Goal of the exercise: It is required that all of the data be written out exactly.

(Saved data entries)
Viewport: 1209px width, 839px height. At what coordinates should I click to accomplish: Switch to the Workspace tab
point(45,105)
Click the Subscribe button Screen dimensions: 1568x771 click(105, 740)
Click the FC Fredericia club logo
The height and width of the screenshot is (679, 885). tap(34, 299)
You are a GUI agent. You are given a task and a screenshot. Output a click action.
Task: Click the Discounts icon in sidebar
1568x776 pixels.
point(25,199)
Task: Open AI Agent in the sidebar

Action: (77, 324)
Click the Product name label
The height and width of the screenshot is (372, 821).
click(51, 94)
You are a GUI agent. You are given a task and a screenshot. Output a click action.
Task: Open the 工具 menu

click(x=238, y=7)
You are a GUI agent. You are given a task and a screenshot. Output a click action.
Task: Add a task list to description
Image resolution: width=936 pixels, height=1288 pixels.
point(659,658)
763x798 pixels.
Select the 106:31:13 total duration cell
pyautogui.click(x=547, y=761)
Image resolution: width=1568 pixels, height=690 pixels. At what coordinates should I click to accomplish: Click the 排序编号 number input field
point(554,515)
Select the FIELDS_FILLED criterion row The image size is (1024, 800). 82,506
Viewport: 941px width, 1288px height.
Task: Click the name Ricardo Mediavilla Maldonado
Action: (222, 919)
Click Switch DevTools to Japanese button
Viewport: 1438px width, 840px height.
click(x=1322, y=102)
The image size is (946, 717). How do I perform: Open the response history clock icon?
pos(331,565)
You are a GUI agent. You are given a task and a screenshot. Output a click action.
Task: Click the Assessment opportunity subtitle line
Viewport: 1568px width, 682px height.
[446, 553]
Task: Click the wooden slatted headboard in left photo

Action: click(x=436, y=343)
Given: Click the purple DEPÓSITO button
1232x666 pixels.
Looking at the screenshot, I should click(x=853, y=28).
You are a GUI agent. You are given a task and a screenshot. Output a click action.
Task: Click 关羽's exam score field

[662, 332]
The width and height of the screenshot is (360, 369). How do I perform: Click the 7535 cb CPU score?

Problem solution:
Viewport: 1209px width, 839px height. At what coordinates should I click to accomplish: Switch to the Workspace tab
point(45,105)
Click the Subscribe button Screen dimensions: 1568x771 click(105, 740)
Click the FC Fredericia club logo
The height and width of the screenshot is (679, 885). tap(34, 299)
You are a GUI agent. You are given a task and a screenshot. Output a click action.
Task: Click the Discounts icon in sidebar
1568x776 pixels.
point(25,199)
Task: Open AI Agent in the sidebar

Action: (77, 324)
Click the Product name label
The height and width of the screenshot is (372, 821).
click(51, 94)
You are a GUI agent. You are given a task and a screenshot. Output a click action.
Task: Open the 工具 menu

click(x=238, y=7)
You are a GUI agent. You are given a task and a screenshot. Output a click action.
Task: Add a task list to description
Image resolution: width=936 pixels, height=1288 pixels.
point(659,658)
763x798 pixels.
Select the 106:31:13 total duration cell
pyautogui.click(x=547, y=761)
Image resolution: width=1568 pixels, height=690 pixels. At what coordinates should I click to accomplish: Click the 排序编号 number input field
point(554,515)
Select the FIELDS_FILLED criterion row The image size is (1024, 800). 82,506
Viewport: 941px width, 1288px height.
Task: Click the name Ricardo Mediavilla Maldonado
Action: (222, 919)
Click Switch DevTools to Japanese button
Viewport: 1438px width, 840px height.
click(x=1322, y=102)
The image size is (946, 717). How do I perform: Open the response history clock icon?
pos(331,565)
You are a GUI agent. You are given a task and a screenshot. Output a click action.
Task: Click the Assessment opportunity subtitle line
Viewport: 1568px width, 682px height.
[446, 553]
Task: Click the wooden slatted headboard in left photo

Action: click(x=436, y=343)
Given: Click the purple DEPÓSITO button
1232x666 pixels.
Looking at the screenshot, I should click(x=853, y=28).
You are a GUI agent. You are given a task and a screenshot. Output a click action.
Task: Click 关羽's exam score field

[662, 332]
The width and height of the screenshot is (360, 369). How do I perform: Click the 7535 cb CPU score?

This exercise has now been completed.